A single, uninterrupted moment... that sometimes, to his pleasure, he was able to resume again. Eternity, in minutes. A perfect vision he would never allow to be tarnished.
Cracked dirt, crumbling brush, arid desiccation – the pathetic state of this continent was temporarily a boon. The marks of his past passage became easier to follow each year. He knew know where to step firmly, where to rush – the journey itself was almost fun. He knew he was close when the sound of waves against the jagged coast had grown into a bestial roar.
One day he will have carved it into a footpath, all by himself.
He crested the final hill and had to shield his eyes, after spending so long watching his feet. He settled into place quickly. Pulled his legs up to his chest, linked his hands wrapped comfortably around them. He could feel his unseen tail sweeping about, knocking around the loose dust. He’d need a bath an hour long, but it was already all worth it.
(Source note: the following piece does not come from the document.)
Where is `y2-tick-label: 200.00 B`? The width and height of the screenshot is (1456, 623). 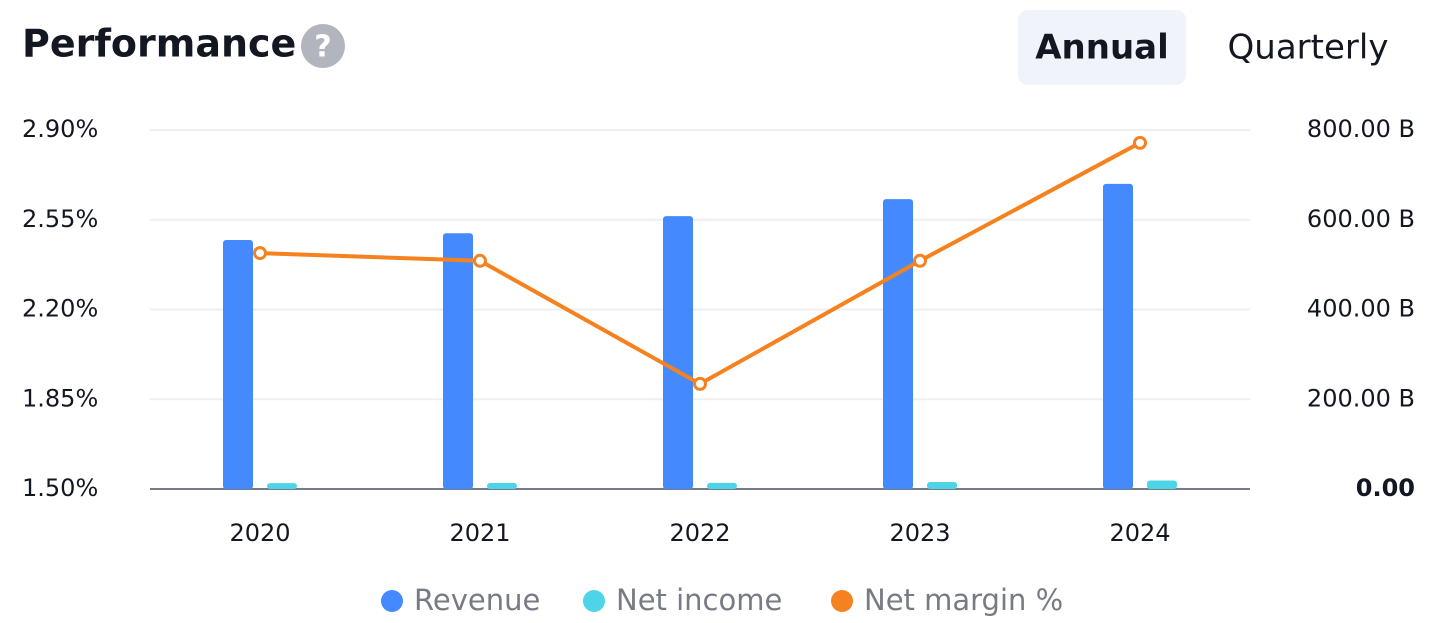
y2-tick-label: 200.00 B is located at coordinates (1361, 398).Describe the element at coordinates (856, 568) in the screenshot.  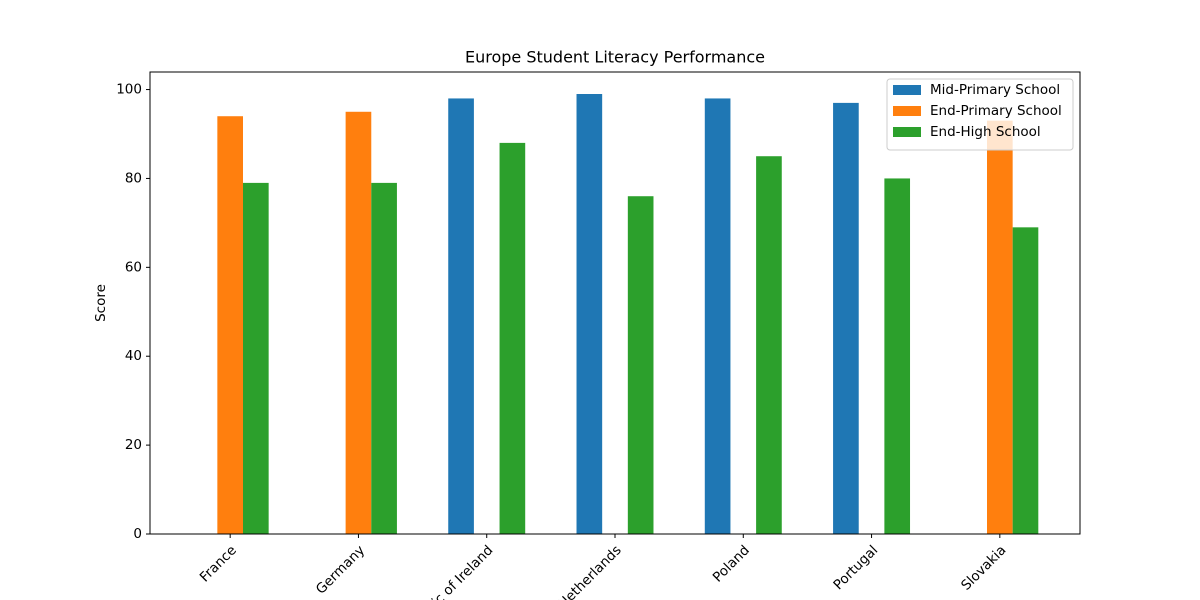
I see `x-tick-label: Portugal` at that location.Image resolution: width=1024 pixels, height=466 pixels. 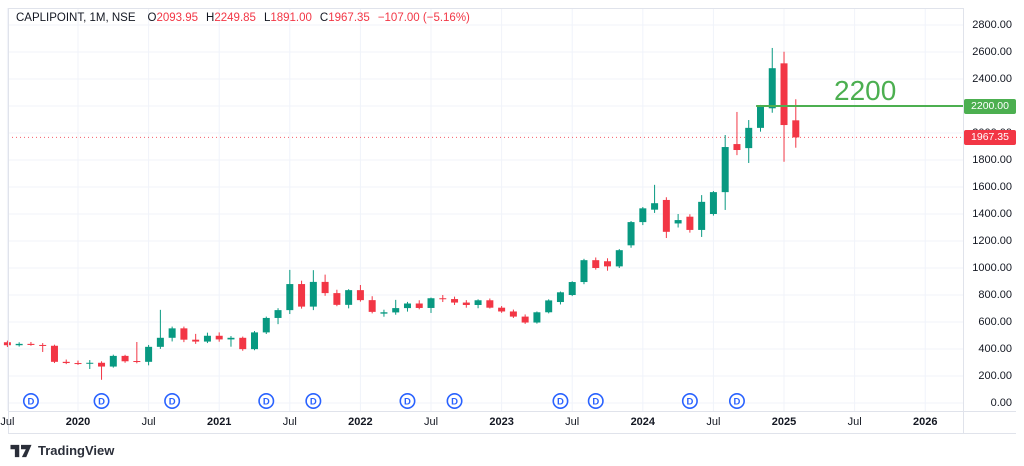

His solstice sunset had already began, and it glittered wondrously out upon the ocean. A perfect hem of outcroppings of rock to either side, and the crash of waves, droning so loud that he could lose to it all of his thoughts…
Never had he found a place more worthy of spending this sole, longest sunset of the year. The tensions of his position, the worries and intrigues of his plans… all of it melted away from his mind in slow pieces. They were like granules of sugar disappearing into water.
Here was something that was all and only ever his, about no one higher, nothing greater than he.
A young man sat on a patch of dirt, drinking in the minute changes of the sky, the growing chill of the air and the wind… tasting salt-ridden air, thinking of nothing but his senses. Finally, stiff and shivering a little in the early night, he unfurled, stretched with a little pain, and began to slink home.